Gordhan spoke of the possibility of opening up procurement processes in local and other levels of government to public oversight, providing transparency and accountability in this area. “Invite members of the public to watch as we evaluate our bids, as we open tenders, as we decide who gets them,” he suggested. “That transparency is going to be important in keeping all of us honest.”
The key for all of this work is that communities must be satisfied that local government is doing all it can to satisfy their needs – which would potentially cut down on service delivery protests.
Doing their job
Two municipalities that were singled out as being especially competent in the performance of their duties – Steve Tshwete in Mpumalanga and Sarah Baartman (formerly Cacadu) in the Eastern Cape – were given the opportunity to share their success stories.
Steve Tshwete mayor Mike Masina said his municipality had developed a clear communication strategy to keep residents informed about its plans and challenges, and has developed a good working relationship with the local media.
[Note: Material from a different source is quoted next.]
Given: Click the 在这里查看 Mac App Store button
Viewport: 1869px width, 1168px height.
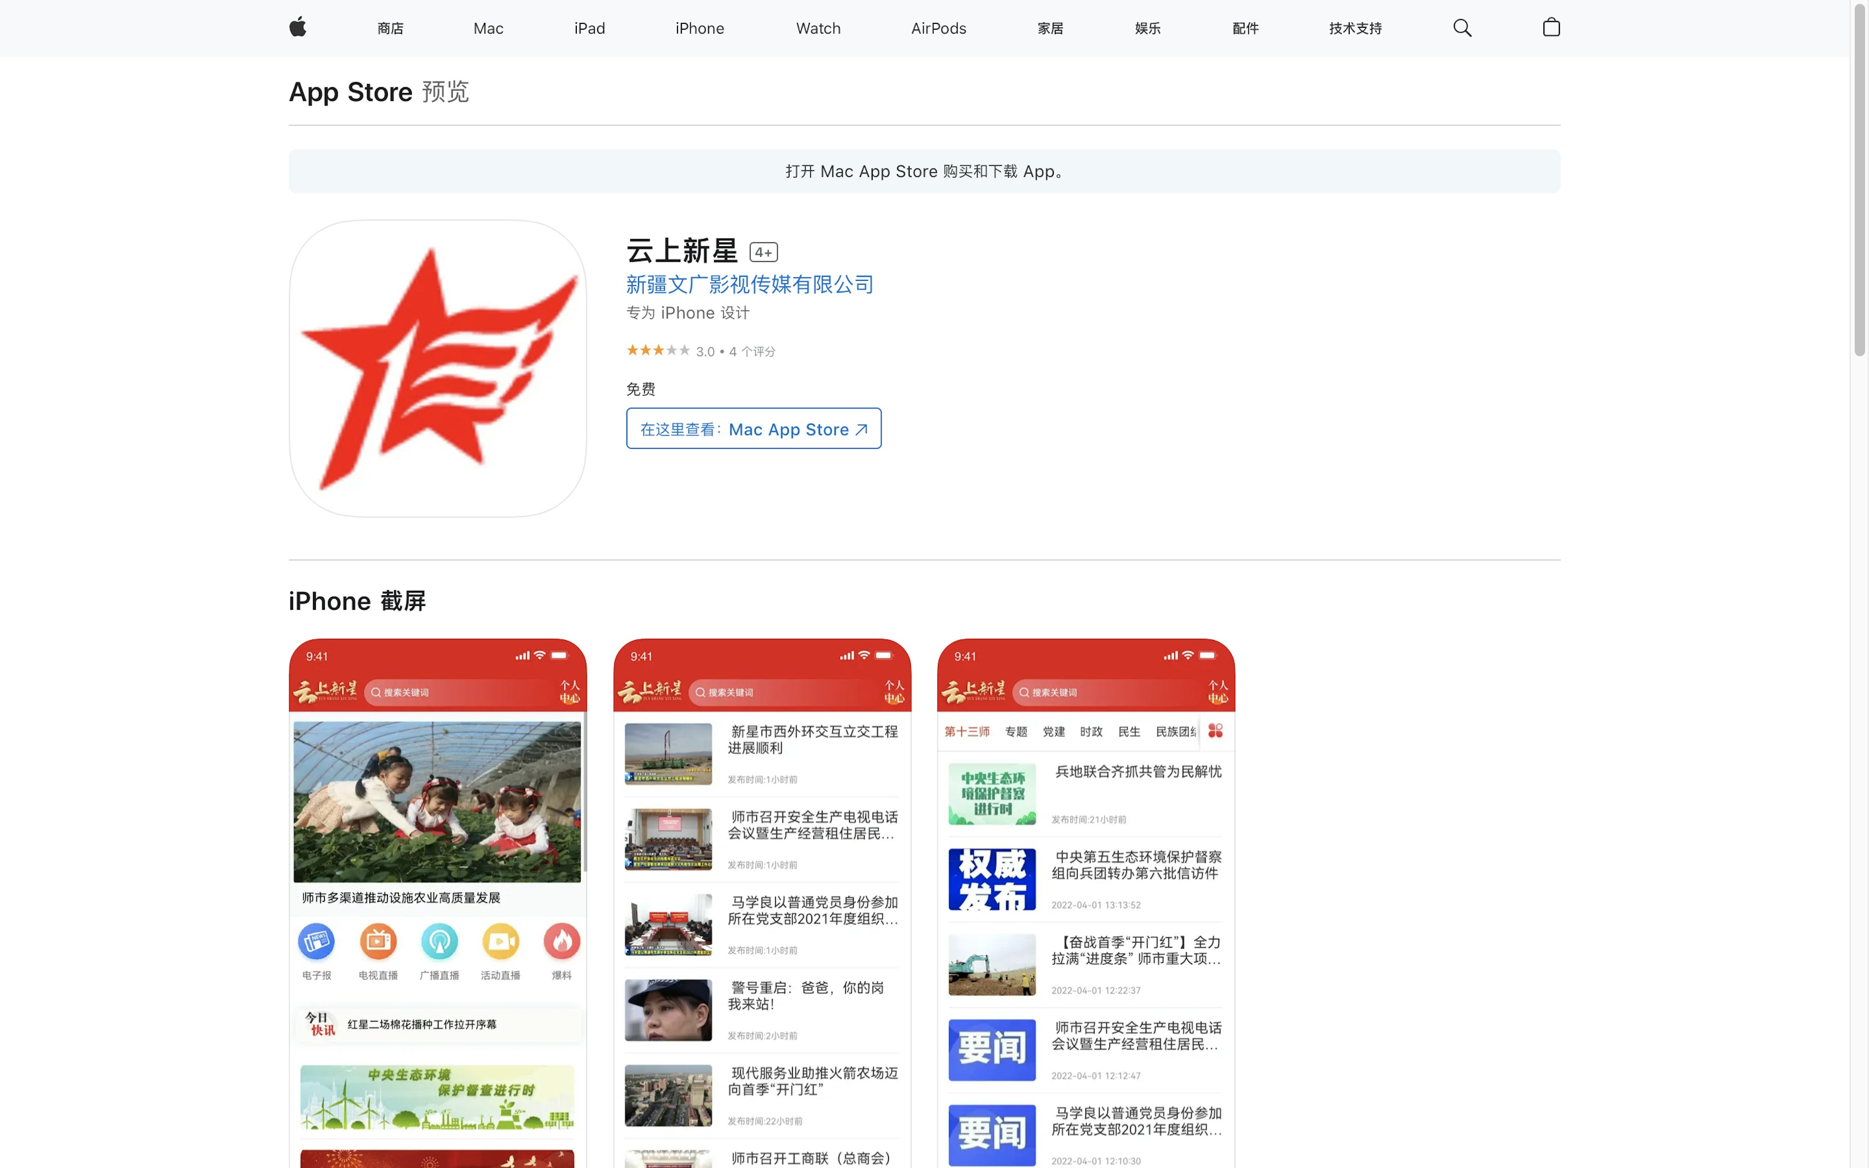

Masina writes a weekly newspaper column to residents, and the municipality also uses a radio slot to interact with them, while an SMS facility is used for urgent community announcements.
Regular internal and external meetings help to keep the lines of communication open, he said, “but our room for improvement is still very spacious”.
Sarah Baartman mayor Eunice Kekana spoke proudly of her municipality’s seven consecutive unqualified audits, and said she was now aiming for a clean audit. The Steve Tshwete municipality has achieved a clean audit every year since 2009.
Business leaders were also given their chance to speak out about the challenges posed to their operations by poor service delivery, such as power interruptions. They also offered suggestions for working more closely with local government.
Later, there was a panel discussion with, among others, deputy finance minister Mcebisi Jonas, Gauteng premier David Makhura, Johannesburg mayor Parks Tau, Cape Town mayor Patricia de Lille, and Kgosi Maubane, the chairperson of the National House of Traditional Leaders. The discussion was hosted by water and sanitation minister Nomvula Mokonyane.